Porque cuando algo te gusta, aunque cueste, vuelve a apetecerte. Y ahí es donde empieza la constancia real.

Escucha a tu cuerpo, pero no compres todas tus excusas

Escuchar al cuerpo es fundamental. Si aparece dolor, una molestia persistente o una fatiga excesiva, conviene bajar el ritmo y pedir ayuda profesional.

Pero también hay que ser sinceros: no todo lo que nos frena es una señal física.

A veces es cansancio real. Otras veces es pereza. A veces necesitas descansar. Otras, simplemente necesitas empezar.

No es lo mismo “me duele la rodilla” que “hoy no me apetece”. No es lo mismo “estoy agotado” que “me da pereza salir de casa”. Aprender a distinguirlo te ayuda a tomar mejores decisiones.

Y muchos días pasa algo curioso: empiezas sin demasiadas ganas y terminas agradeciendo haber ido.

Apóyate en profesionales

Volver a entrenar es mucho más fácil cuando no tienes que hacerlo todo por tu cuenta.

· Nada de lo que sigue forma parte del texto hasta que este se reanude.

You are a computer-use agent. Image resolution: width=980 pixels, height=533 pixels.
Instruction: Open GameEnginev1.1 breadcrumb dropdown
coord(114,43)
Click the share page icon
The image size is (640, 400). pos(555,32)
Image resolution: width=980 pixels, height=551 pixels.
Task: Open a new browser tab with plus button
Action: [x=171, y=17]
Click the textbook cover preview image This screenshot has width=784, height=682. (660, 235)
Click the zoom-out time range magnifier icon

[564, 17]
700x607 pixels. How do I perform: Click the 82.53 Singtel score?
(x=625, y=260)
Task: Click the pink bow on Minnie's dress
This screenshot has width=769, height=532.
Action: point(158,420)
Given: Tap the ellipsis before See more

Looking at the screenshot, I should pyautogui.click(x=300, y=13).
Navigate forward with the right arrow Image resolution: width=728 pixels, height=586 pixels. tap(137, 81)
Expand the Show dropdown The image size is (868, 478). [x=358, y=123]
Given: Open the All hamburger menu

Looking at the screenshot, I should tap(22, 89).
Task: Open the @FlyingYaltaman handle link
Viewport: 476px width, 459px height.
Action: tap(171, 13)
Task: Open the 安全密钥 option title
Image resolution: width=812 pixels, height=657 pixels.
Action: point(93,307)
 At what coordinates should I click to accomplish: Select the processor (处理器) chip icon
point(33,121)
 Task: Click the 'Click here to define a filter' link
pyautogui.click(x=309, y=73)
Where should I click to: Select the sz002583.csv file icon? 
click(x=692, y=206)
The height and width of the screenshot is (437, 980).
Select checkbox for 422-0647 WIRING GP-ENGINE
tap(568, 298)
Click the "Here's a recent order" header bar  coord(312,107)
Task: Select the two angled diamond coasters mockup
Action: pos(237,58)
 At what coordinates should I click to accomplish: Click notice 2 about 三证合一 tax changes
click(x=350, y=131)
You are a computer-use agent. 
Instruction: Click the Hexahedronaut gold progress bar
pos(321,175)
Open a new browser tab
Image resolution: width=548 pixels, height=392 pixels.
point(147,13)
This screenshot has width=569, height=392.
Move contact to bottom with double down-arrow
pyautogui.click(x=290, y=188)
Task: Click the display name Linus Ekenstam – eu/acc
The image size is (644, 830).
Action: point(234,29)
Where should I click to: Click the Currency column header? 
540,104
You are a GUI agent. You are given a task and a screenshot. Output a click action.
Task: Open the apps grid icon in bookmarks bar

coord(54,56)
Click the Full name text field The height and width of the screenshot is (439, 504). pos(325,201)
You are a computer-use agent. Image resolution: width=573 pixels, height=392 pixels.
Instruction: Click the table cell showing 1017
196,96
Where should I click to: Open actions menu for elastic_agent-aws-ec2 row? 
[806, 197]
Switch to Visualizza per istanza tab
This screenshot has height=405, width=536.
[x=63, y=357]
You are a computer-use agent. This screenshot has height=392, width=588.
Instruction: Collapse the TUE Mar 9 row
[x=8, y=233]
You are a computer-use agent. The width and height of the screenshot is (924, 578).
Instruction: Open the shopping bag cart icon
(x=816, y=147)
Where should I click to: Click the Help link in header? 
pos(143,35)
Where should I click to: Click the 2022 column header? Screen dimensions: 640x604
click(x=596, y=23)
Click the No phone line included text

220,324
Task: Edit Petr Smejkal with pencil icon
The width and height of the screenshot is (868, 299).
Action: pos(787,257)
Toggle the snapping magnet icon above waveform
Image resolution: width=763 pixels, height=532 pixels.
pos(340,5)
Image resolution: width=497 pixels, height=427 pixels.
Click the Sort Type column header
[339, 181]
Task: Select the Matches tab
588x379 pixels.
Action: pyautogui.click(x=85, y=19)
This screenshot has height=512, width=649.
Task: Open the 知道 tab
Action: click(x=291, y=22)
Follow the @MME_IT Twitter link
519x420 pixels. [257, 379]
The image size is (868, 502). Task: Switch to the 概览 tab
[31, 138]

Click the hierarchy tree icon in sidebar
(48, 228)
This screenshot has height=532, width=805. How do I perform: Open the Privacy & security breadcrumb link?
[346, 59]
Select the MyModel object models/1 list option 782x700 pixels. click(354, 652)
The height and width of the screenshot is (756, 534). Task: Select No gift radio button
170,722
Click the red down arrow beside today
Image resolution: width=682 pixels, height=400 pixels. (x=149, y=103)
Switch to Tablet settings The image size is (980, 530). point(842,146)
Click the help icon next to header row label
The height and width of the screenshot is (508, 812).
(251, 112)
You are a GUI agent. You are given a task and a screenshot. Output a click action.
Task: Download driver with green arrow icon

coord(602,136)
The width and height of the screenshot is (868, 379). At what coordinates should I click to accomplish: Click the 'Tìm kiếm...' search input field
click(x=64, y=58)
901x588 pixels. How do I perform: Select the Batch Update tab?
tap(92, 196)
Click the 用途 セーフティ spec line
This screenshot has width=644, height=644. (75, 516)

Contar con profesionales te ayuda a elegir bien los ejercicios, ajustar la intensidad, evitar errores y avanzar con más seguridad. También te permite resolver dudas normales: por dónde empezar, qué actividad elegir, cuántos días entrenar o cómo combinar distintos tipos de ejercicio.

Además, un centro deportivo te da algo que ayuda mucho a no abandonar: variedad.

Puedes probar, cambiar, adaptar tu rutina y encontrar una forma de entrenar que encaje mejor contigo en cada momento.

No midas solo lo que ves en el espejo

Cuando alguien vuelve a entrenar, es normal fijarse en el peso o en los cambios físicos. Pero muchos de los primeros avances no se ven desde fuera.

Dormir mejor. Tener más energía. Subir escaleras con menos fatiga. Sentirte más ágil. Reducir el estrés. Mejorar el estado de ánimo. Recuperar confianza.

Todo eso también cuenta.

De hecho, muchas veces son esos cambios los que hacen que sigas. Porque empiezas a notar que entrenar no solo va de verte mejor, sino de vivir mejor.

La clave está en seguir dentro de dos meses

Volver a entrenar no consiste en hacerlo perfecto desde el primer día. Consiste en construir una rutina que puedas mantener.

Empieza poco a poco. Elige actividades que te gusten. Ponte objetivos realistas. Pide ayuda si la necesitas. Y recuerda que cada entrenamiento suma, incluso los más suaves.

No necesitas entrenar como si llevaras años haciéndolo.

Necesitas empezar de una forma que te permita continuar.

Porque el verdadero cambio no está en entrenar mucho durante dos semanas.

Está en seguir entrenando dentro de dos meses.